> **Goals**:
1 – In the essay on discipline and adaptability, what is the one main reason the writer gives for looking for a new role?
2 – Condense the paragraph in the essay on discipline and adaptability that begins "I’ve always operated somewhere between focus and drift" into two sentences, keeping its main facts.
3 – From the essay on discipline and adaptability, extract word for word the portion starting at "The journey of" and ending at "mistaken for passivity.".
***** Passage *****
The journey of a thousand miles Becoming begins here.
On discipline, duality, and the quiet cost of adaptability
I’ve been looking for a new role for a while. There are several reasons, but one stands out: I’m craving more structure.
I’ve always operated somewhere between focus and drift. Some days I’m all precision—dialed in, almost militant. Other days I feel unanchored, like I’m floating without direction. Maybe that split comes from growing up in a strict environment. The kind where you’re taught to be seen but not heard.
Hear that often enough, and eventually you stop expecting to be seen at all.
People love to say, “The squeaky wheel gets the oil.” But what about the ones who don’t squeak? The quiet contributors who show up, carry the weight, and don’t ask for attention?
Sometimes talent doesn’t speak up. Sometimes it adapts. And that adaptability can be mistaken for passivity.
***** Provided material *****
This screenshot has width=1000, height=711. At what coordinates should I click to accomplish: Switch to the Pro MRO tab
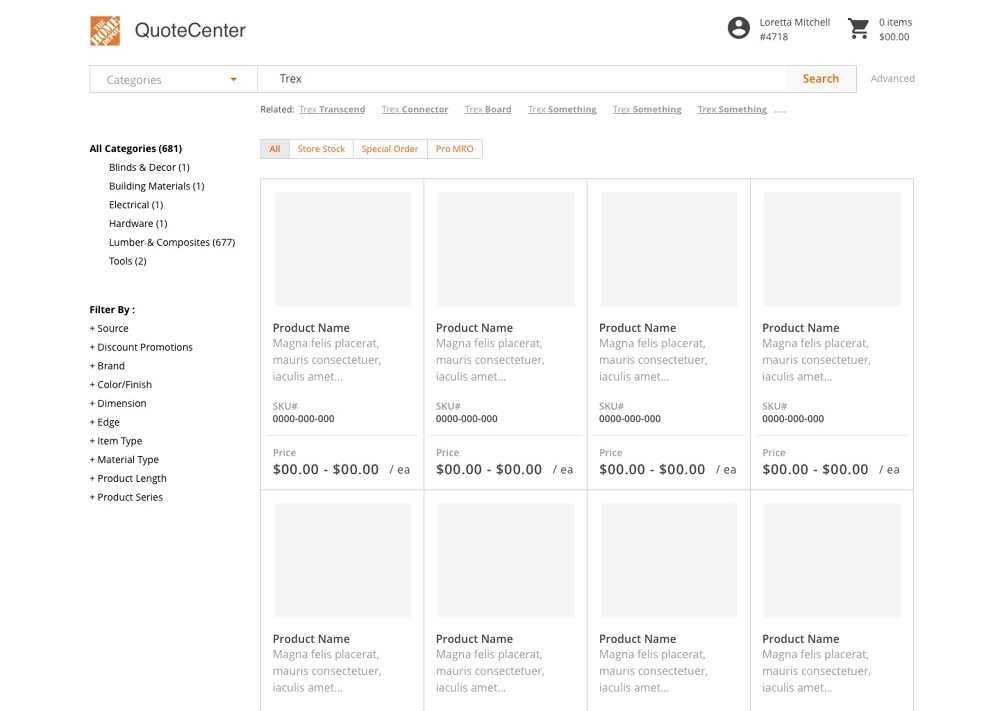click(x=455, y=148)
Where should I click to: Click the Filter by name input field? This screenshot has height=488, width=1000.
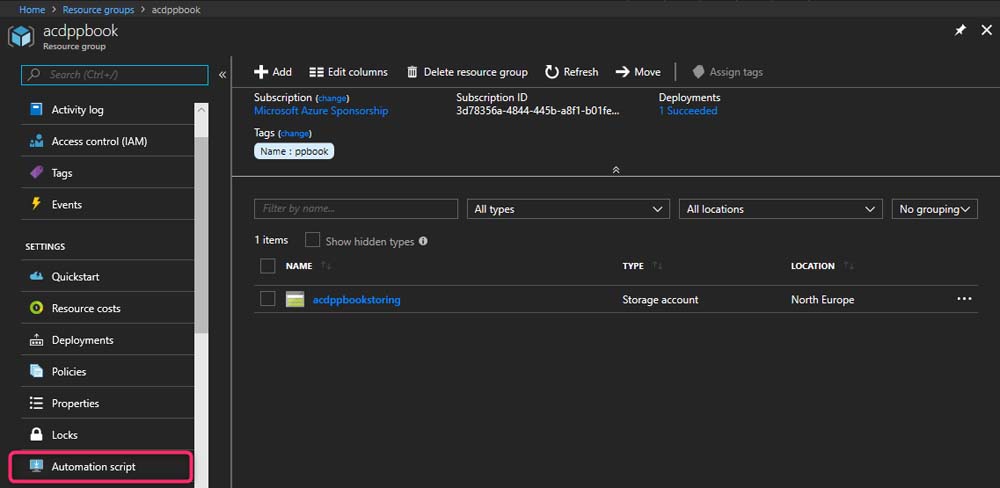click(x=356, y=209)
*****
> **Answers by task**:
1 – The writer is craving more structure.

2 – The writer swings between focus and drift, some days precise and almost militant, other days unanchored and directionless. This split may come from growing up in a strict environment that taught children to be seen but not heard.

3 –
The journey of a thousand miles Becoming begins here.
On discipline, duality, and the quiet cost of adaptability
I’ve been looking for a new role for a while. There are several reasons, but one stands out: I’m craving more structure.
I’ve always operated somewhere between focus and drift. Some days I’m all precision—dialed in, almost militant. Other days I feel unanchored, like I’m floating without direction. Maybe that split comes from growing up in a strict environment. The kind where you’re taught to be seen but not heard.
Hear that often enough, and eventually you stop expecting to be seen at all.
People love to say, “The squeaky wheel gets the oil.” But what about the ones who don’t squeak? The quiet contributors who show up, carry the weight, and don’t ask for attention?
Sometimes talent doesn’t speak up. Sometimes it adapts. And that adaptability can be mistaken for passivity.